◆ Instructions for the task ◆
Find the line with "Open the Todos los proyectos filter" in the entries below, then reproduce it and every line after it down to and including the line with "1568x770 pixels.", exactly.

◆ Data extract ◆
--------------------------------------------------

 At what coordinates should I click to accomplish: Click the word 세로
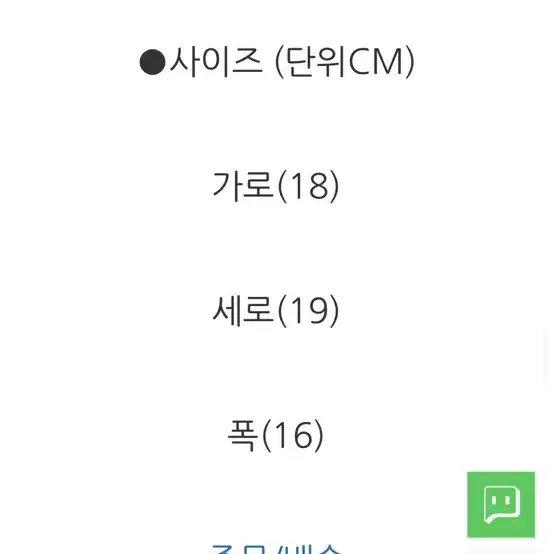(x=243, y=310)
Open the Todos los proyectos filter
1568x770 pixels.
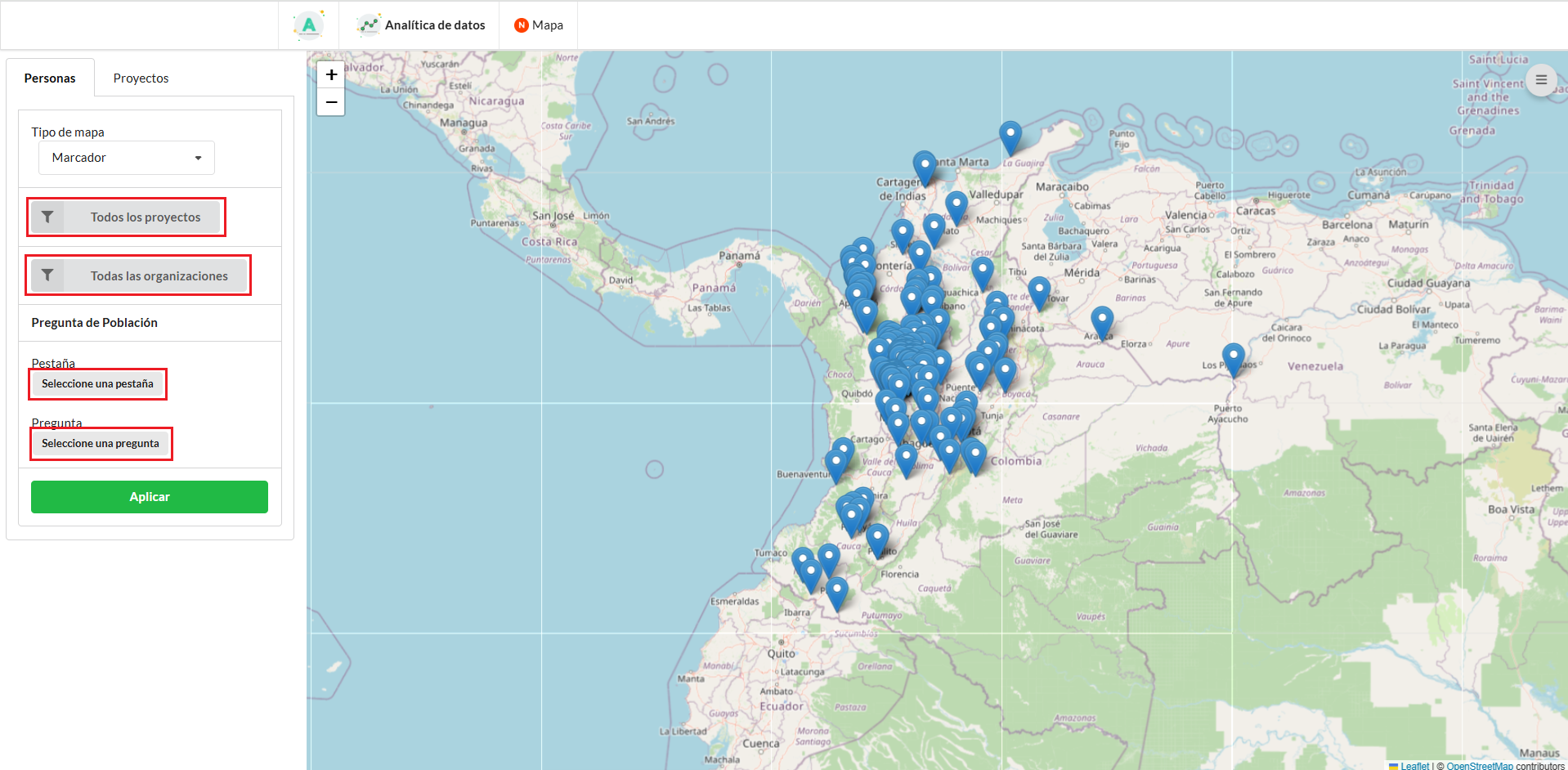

--------------------------------------------------

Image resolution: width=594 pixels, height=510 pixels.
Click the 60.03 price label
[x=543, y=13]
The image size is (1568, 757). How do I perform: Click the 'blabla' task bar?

--------------------------------------------------

◆ Output of the exercise ◆
Open the Todos los proyectos filter
1568x770 pixels.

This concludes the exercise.